One of the points I was harping on at and around the Symbian Partner conf were my perceived issued with the Symbian Signed effort. As a developer I get no benefit out of the initiative, but I’ve commonly felt some pained incurred by it. David Wood also just posted about the basic principles of software signing, so apparently it’s on his mind too.
I’ve already put down a bunch of my gripes about the current system. But if we want to break it down to basics, there are a few questions that I think we need to answer about a signing process. I was going to try to lay then down in some form of coherent order, but I have a rapidly evolving situation that needs some tending to. So here they are in jumbled rough form:
- Signing is trusting. In the SSL world that’s trusting that the server at the end of the connection is owned by the people who are supposed to own it. Who are we trusting in signing a Symbian app?

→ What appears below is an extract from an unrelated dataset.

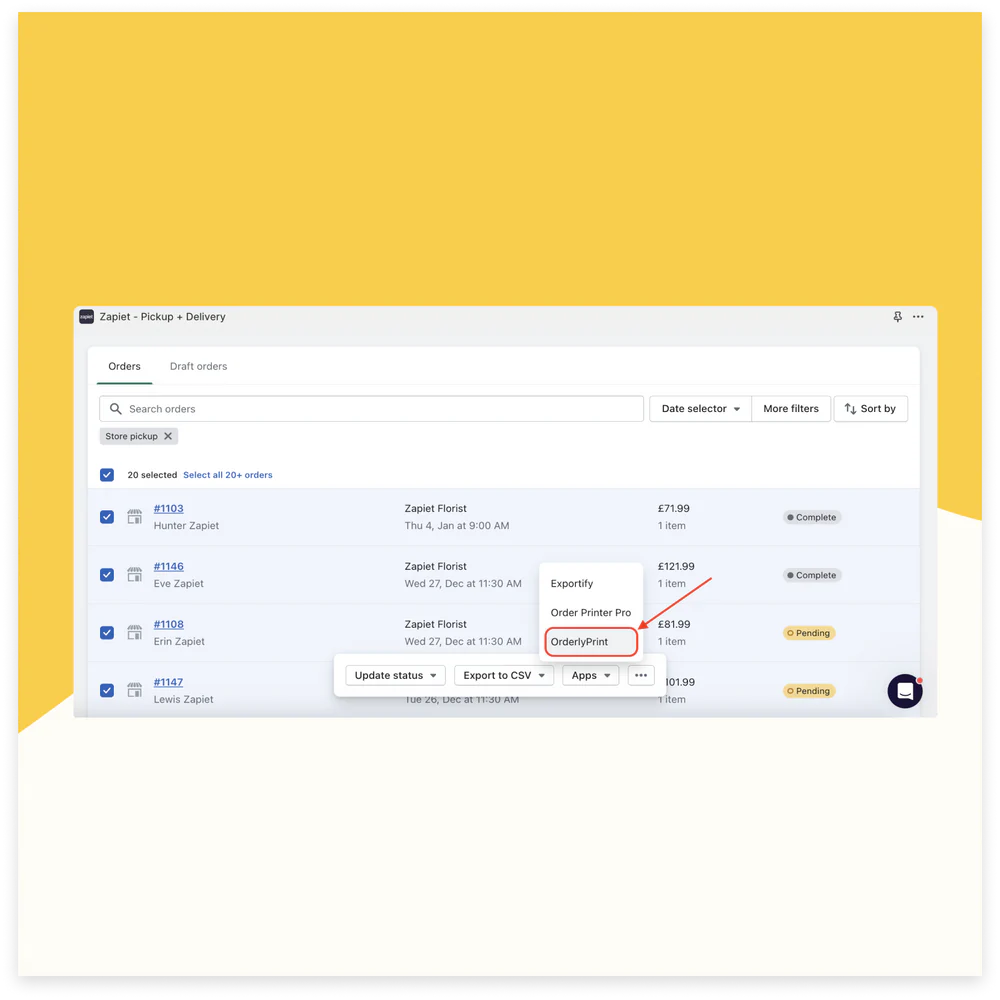Switch to the Draft orders tab
1000x1000 pixels.
(198, 366)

- There’s trusting that the app provider isn’t going to do anything nefarious.
- There’s trusting that the OS will only allow the app to do things it was signed to do (nice bit of work there, I like this part of the signing process actually)

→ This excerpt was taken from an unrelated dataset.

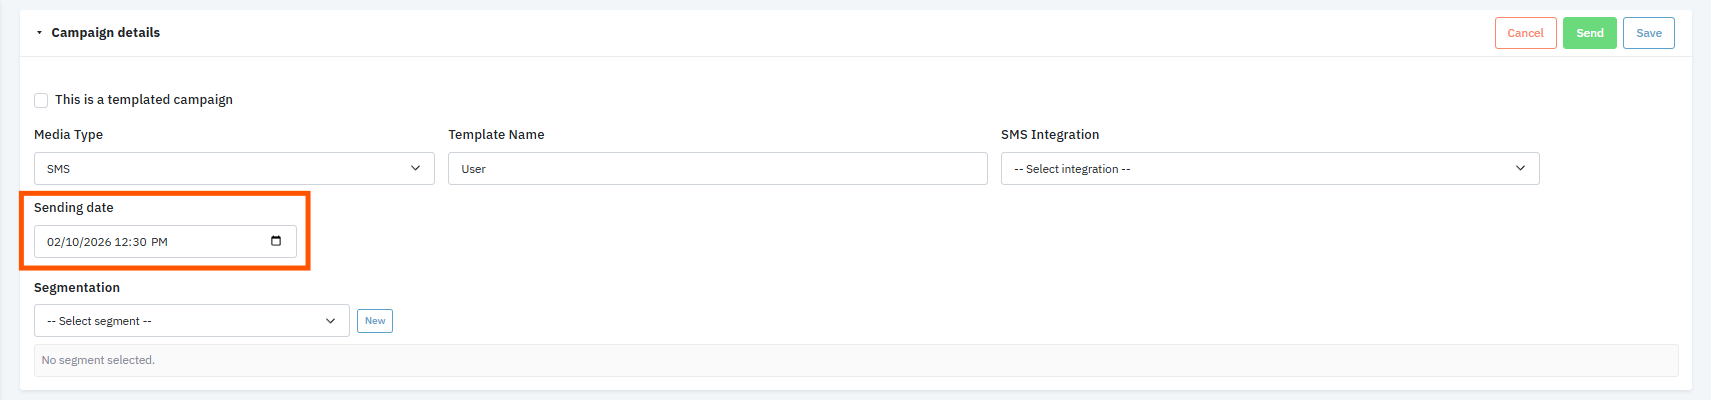Collapse the Campaign details section triangle
The width and height of the screenshot is (1711, 400).
click(x=39, y=33)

- There’s trusting that is something goes wrong with the app you can get help.. which is unaddressed.
- Part of what the carriers/operators really want is a reduction in support calls/cost. This doesn’t help that. Actually, there’s a mistaken perception on the part of users that their carrier/operator is the person to call when an app goes wrong. I don’t call Comcast when a virus screws up my PC
- Why are these things really important in the mobile world when they’re left to sort themselves out (internet style) in the PC realm? Is it constrained devices and bandwidth really? Or is carrier/operator cost the principal driver?
- If it’s really constrained devices and bandwidth, why can’t I – the user – manage rights outside of the signing infrastructure? Why doesn’t signing set default rights and let me choose what I want to grant or remove manually after the install?

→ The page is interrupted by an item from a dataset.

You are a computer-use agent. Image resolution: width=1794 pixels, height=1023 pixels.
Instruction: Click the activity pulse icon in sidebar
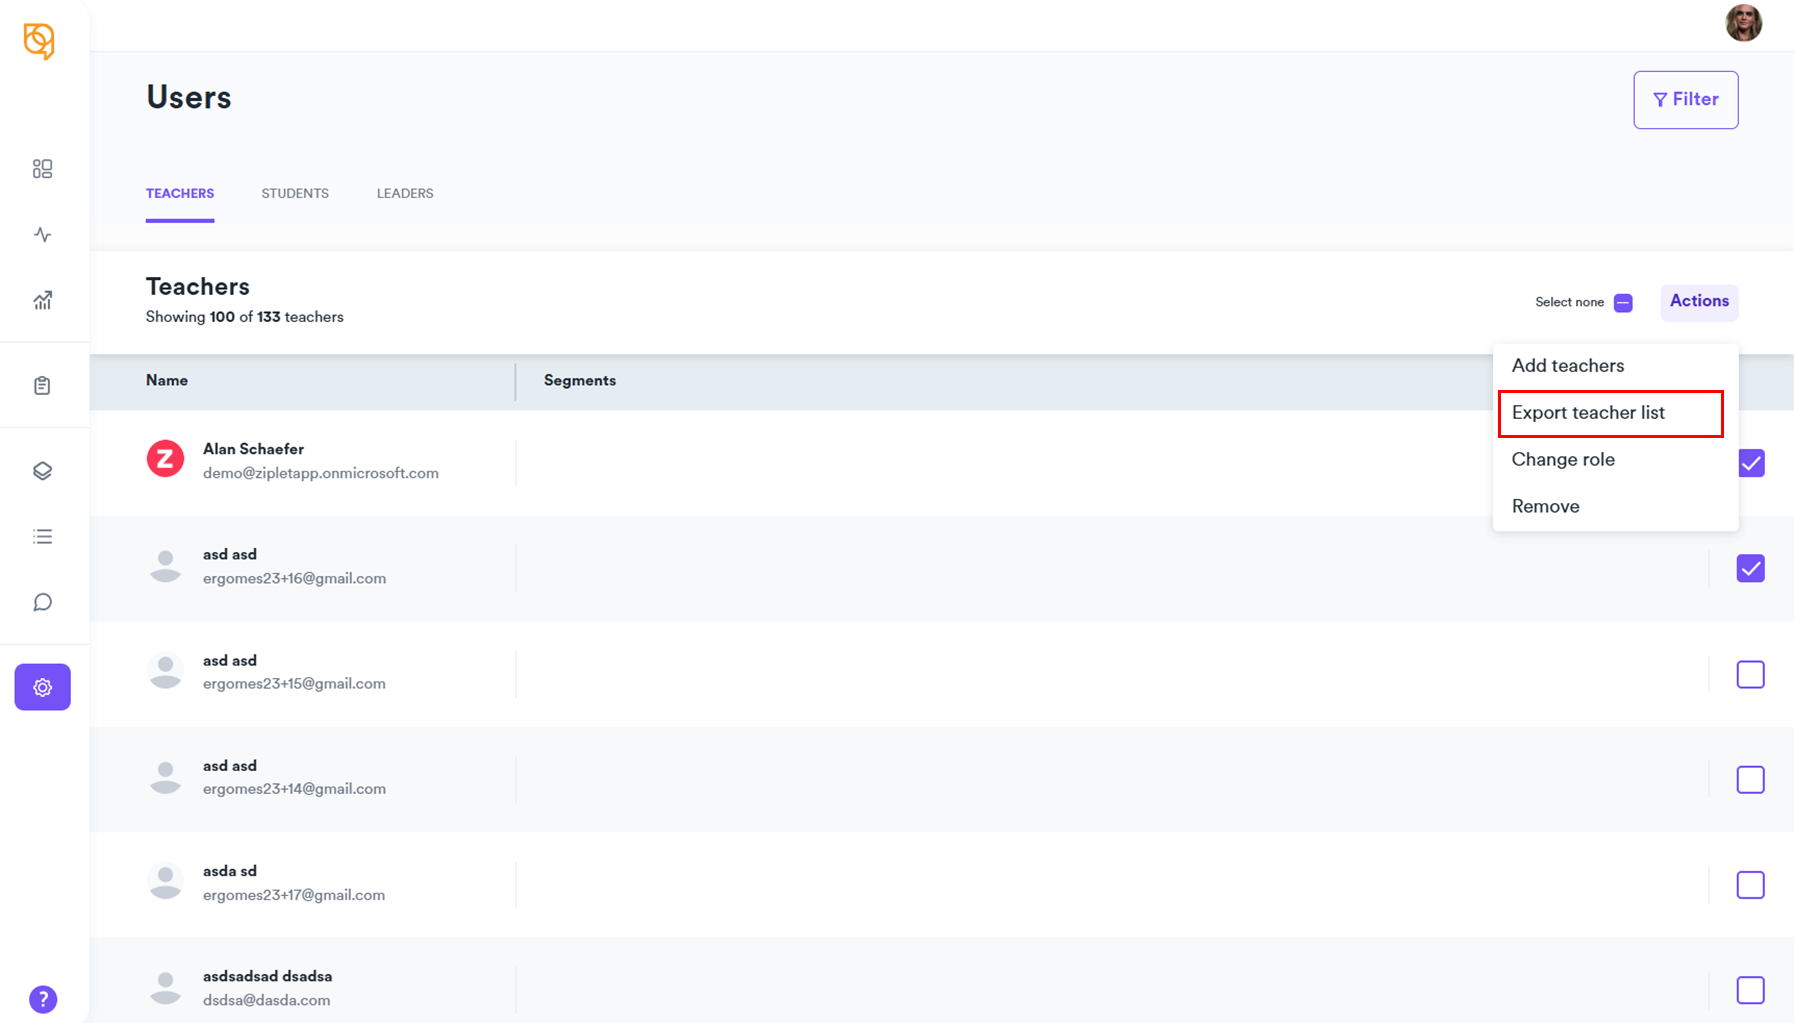tap(42, 235)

- Signing shouldn’t be the only mechanism of trust extension. Look at the Maemo installer for an example of well done application installation process. Installing a package brings in a feed of updates, repository for apt installs actually, that brings in updates. Build the trust mechanism into that, I should be able to trust the people I want to trust. It’s great that the operating system can enforce some set of restrictions for a set of applications signed by an “official source”. But if I want to trust Google directly, let me trust Google.
Damnit, gotta run. Give David some feedback if you can, I think he’s headed in a good direction with this conversation.